Copy every line from the one that holds "Screen dimensions: 1460x791" to the end of the records below, exactly and with nothing else, but without any pictures.

(Saved entries)
---
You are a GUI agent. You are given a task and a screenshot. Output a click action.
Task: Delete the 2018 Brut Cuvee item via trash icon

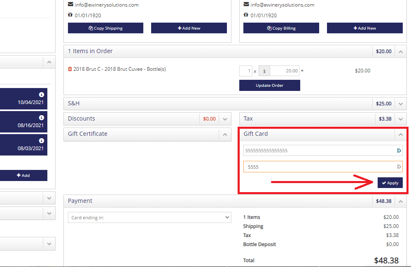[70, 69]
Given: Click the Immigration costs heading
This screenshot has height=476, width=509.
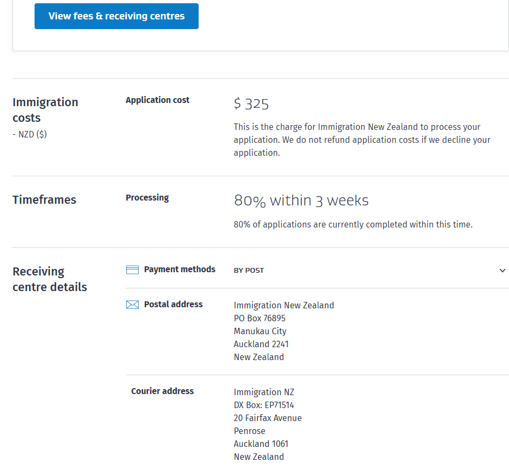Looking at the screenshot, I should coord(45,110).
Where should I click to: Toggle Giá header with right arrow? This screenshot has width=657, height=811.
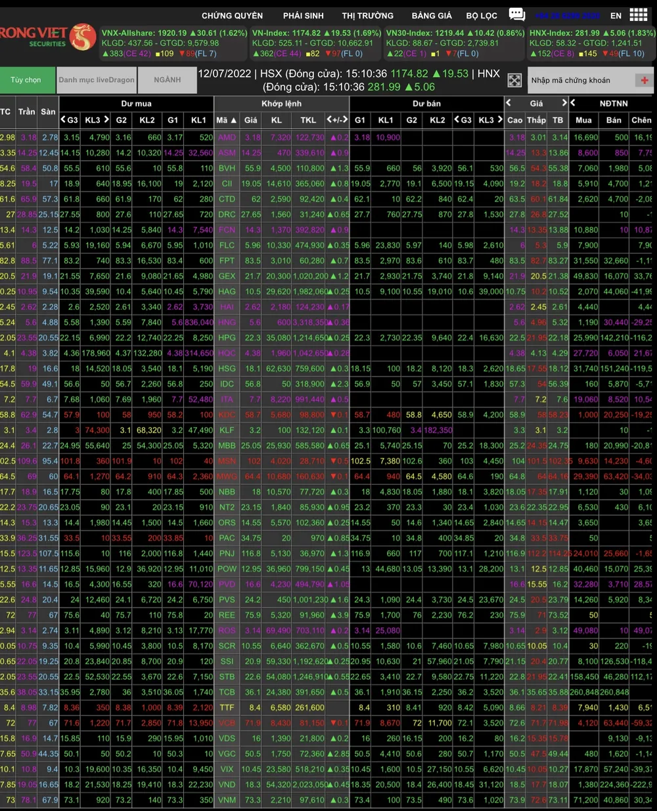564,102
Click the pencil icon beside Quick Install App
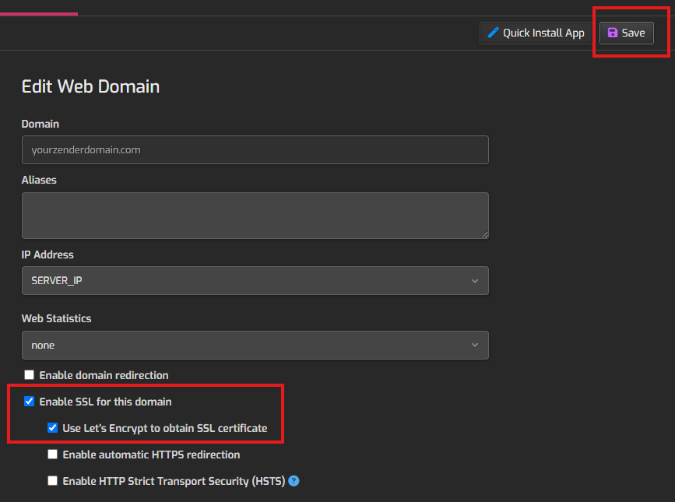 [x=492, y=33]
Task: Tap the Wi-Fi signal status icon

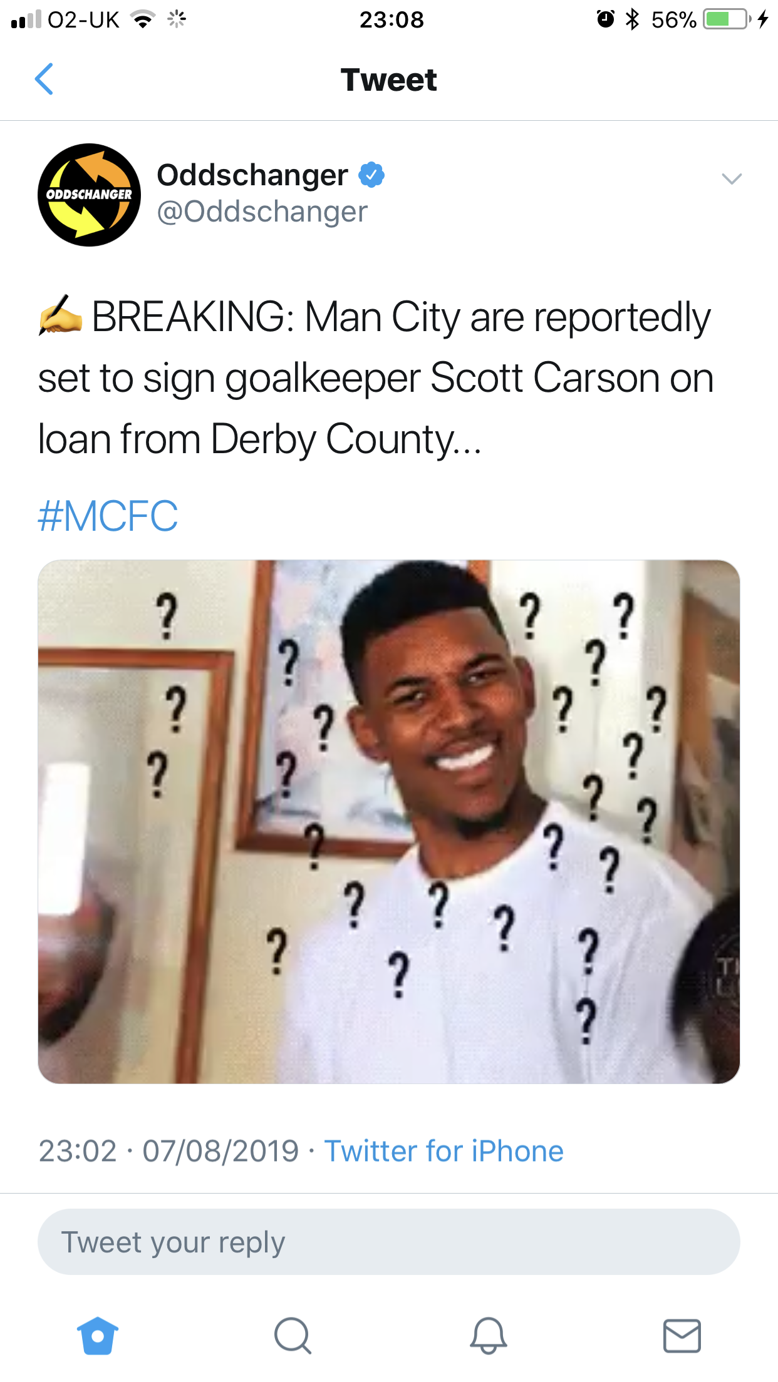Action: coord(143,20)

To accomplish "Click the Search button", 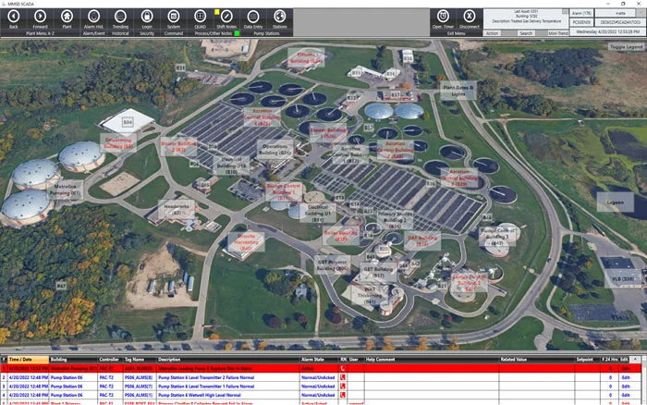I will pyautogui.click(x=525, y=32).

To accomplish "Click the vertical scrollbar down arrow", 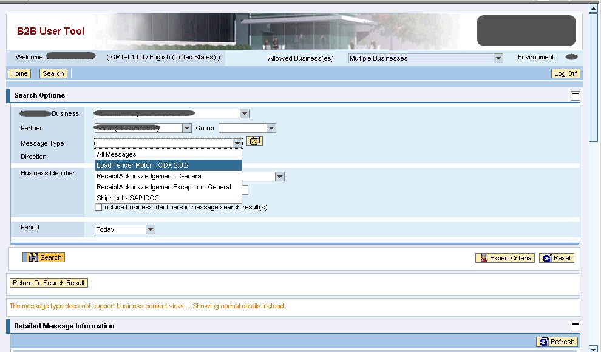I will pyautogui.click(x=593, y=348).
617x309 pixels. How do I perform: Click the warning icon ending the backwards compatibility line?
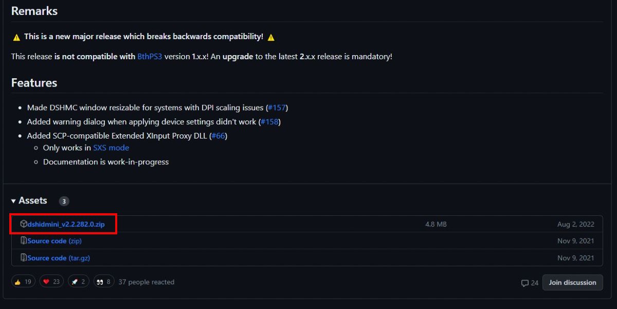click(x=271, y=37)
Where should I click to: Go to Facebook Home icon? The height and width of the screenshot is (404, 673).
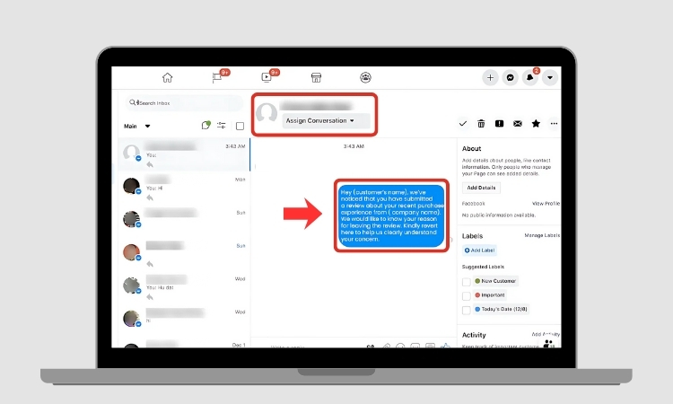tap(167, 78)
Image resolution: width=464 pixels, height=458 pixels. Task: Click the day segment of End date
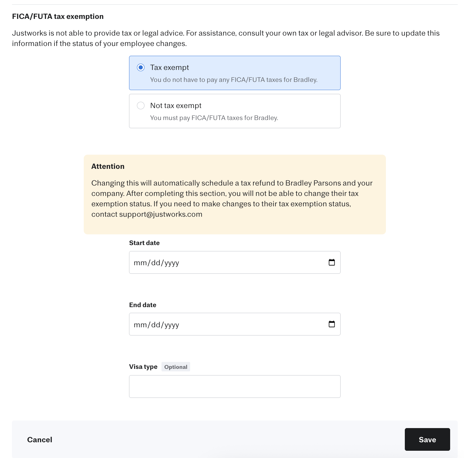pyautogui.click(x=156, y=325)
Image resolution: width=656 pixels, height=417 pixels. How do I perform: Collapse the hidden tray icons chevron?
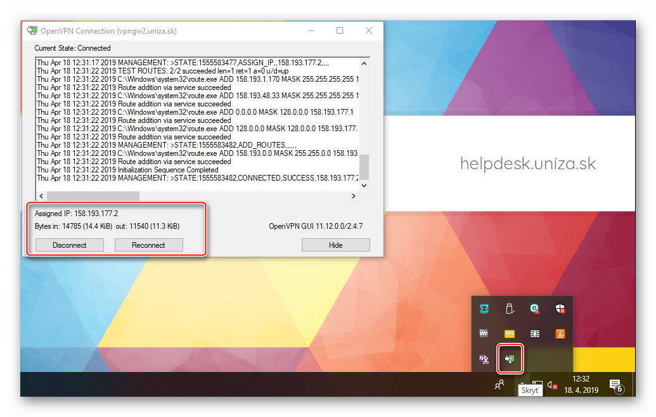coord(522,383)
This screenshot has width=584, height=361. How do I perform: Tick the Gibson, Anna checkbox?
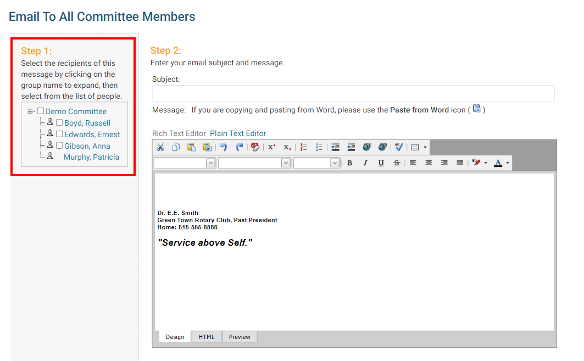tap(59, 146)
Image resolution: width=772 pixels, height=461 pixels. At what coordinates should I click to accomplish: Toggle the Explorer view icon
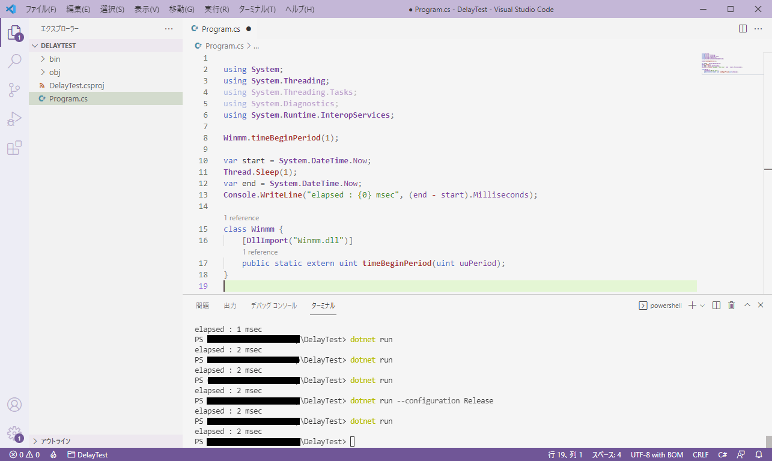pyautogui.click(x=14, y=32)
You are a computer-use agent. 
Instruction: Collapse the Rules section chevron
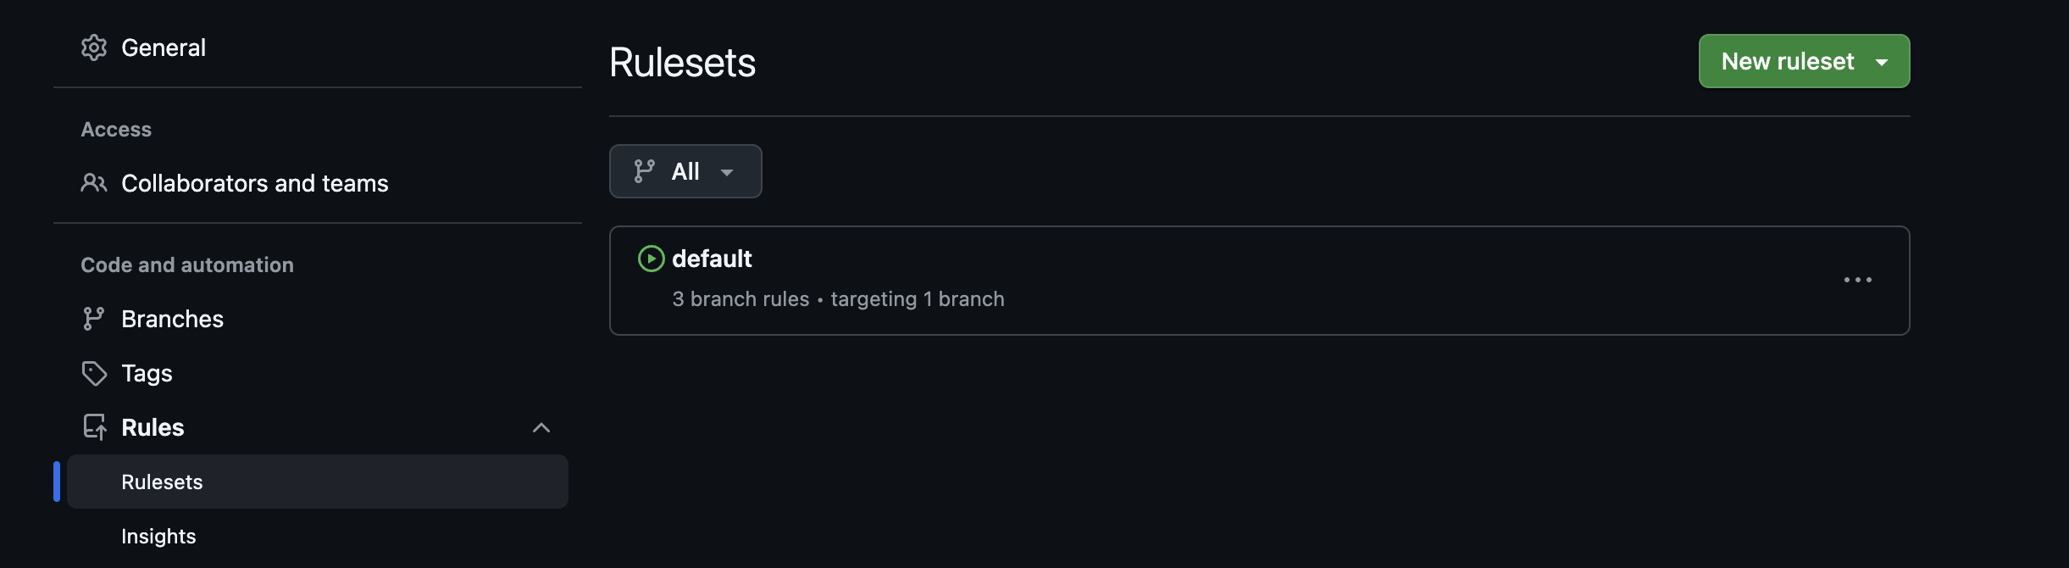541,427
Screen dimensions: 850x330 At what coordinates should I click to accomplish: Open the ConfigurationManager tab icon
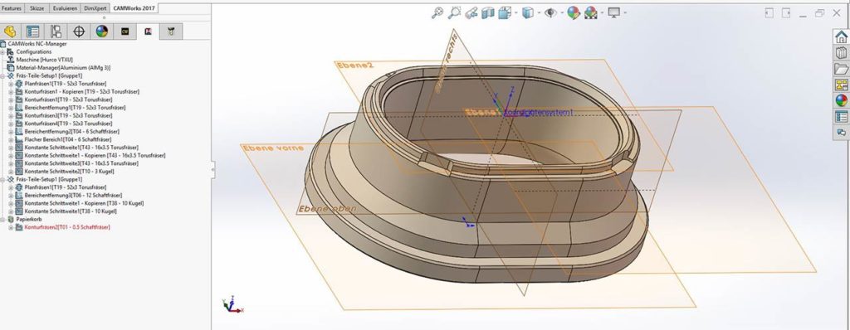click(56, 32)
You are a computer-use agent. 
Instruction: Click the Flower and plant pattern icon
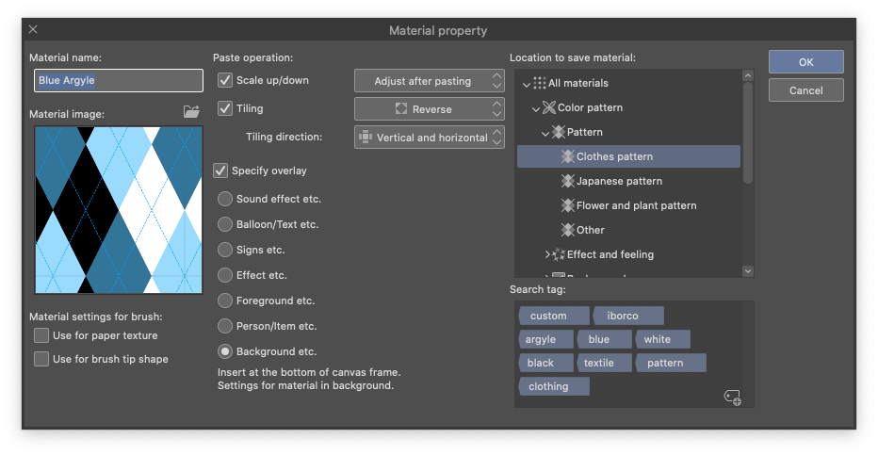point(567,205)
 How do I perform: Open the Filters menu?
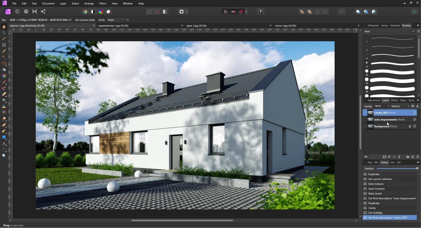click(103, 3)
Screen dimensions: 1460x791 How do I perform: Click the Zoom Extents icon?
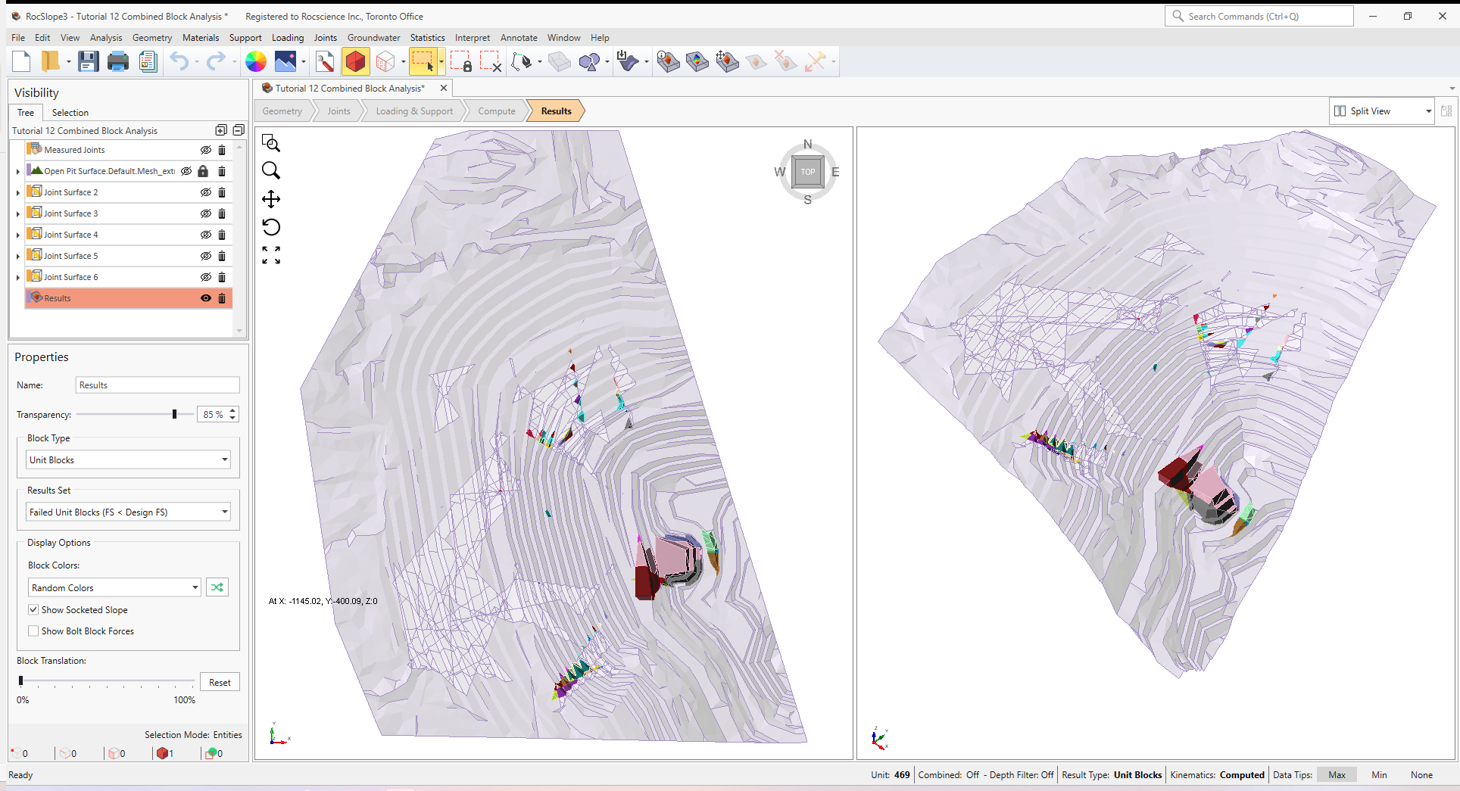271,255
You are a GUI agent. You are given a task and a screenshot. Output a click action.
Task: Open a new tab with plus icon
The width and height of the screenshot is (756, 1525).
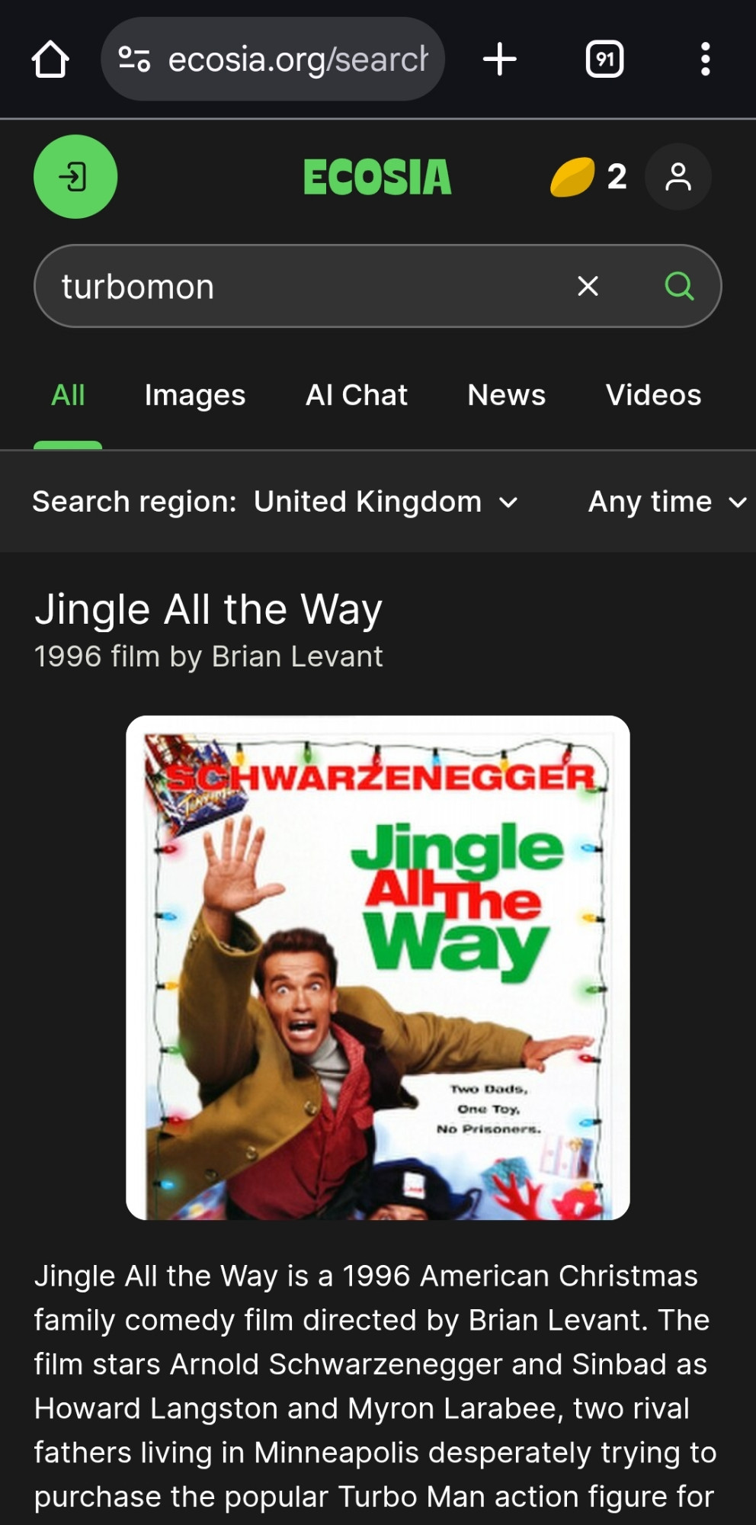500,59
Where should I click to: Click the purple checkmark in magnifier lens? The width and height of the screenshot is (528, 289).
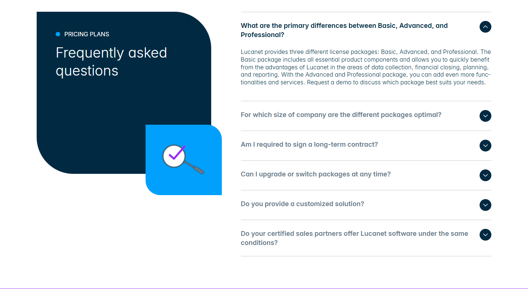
---
## Result of the exercise
Screen dimensions: 1460x791 How do I perform: Click the Zoom Extents icon?
271,255
You are a GUI agent. You are given a task and a screenshot. Output a click action.
Task: Open a new tab with plus icon
The width and height of the screenshot is (756, 1525).
500,59
Where should I click to: Click the purple checkmark in magnifier lens? The width and height of the screenshot is (528, 289).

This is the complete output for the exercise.